According to BBC, the technology giant made passwordless accounts available for business users of its products in March. And that system is now being made available to all Microsoft or Windows users. It said, “nearly 100% of our employees” were already using the new, more secure system for their corporate accounts.
If passwordless login is enabled, users re-logging into a Microsoft account will be asked to give their fingerprint, or other secure unlock, on their mobile phone. And this is far more secure than using passwords, which can be guessed or stolen, according to Microsoft.
Windows users will still be able to use quick-login features such as a Pin code, though. Some rare exceptions will still need passwords, such as Office 2010, Xbox 360 consoles, and Windows 8.1 or earlier machines.
If access to the authenticator app is lost backup options can be used, including, Windows Hello facial recognition, which requires a compatible laptop or special camera, physical security key, which must be used on the device logging in, and Short Message Service (SMS) or email codes
Microsoft says security-conscious users who have two-factor authentication set up will need to have access to two different recovery methods.
Prof Alan Woodward, part of a research team investigating passwordless authentication, at the University of Surrey, called it “quite a bold step from Microsoft”.
This isn’t just logging into PCs, it’s logging into online services as well, Prof Woodward said.
The new passwordless feature greets users with a box saying: “A passwordless account reduces the risk of phishing and password attacks.”

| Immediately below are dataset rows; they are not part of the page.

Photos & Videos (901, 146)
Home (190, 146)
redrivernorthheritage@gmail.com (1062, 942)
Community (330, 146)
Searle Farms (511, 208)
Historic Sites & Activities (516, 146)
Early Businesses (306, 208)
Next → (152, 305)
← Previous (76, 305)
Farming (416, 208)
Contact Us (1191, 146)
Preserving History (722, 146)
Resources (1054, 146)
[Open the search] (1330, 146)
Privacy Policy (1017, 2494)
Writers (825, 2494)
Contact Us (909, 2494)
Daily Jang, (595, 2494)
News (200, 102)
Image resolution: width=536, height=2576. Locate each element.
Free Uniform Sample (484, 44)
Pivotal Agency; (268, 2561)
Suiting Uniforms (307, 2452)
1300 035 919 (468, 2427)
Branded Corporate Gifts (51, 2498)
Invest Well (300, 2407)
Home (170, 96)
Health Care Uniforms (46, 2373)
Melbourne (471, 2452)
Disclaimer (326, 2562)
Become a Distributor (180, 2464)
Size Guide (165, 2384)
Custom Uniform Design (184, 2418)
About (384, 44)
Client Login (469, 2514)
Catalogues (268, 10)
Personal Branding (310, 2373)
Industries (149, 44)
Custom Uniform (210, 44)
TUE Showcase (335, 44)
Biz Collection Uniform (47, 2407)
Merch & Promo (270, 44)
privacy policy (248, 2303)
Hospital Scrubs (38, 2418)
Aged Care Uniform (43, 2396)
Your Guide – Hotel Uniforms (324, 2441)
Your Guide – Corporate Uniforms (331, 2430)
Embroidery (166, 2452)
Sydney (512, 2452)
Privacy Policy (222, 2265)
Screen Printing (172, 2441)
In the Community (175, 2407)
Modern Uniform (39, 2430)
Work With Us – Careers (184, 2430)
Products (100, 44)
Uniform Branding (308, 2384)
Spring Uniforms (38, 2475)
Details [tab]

And once the feature is set up, a confirmation tells users: “You have increased the security of your account and improved your sign-in experience by removing your password”.
Microsoft laid out its reasons for the new system in a series of blog posts.
Security vice-president Vasu Jakkal wrote: “Passwords are incredibly inconvenient to create, remember, and manage across all the accounts in our lives. We are expected to create complex and unique passwords, remember them, and change them frequently – but nobody likes doing that.”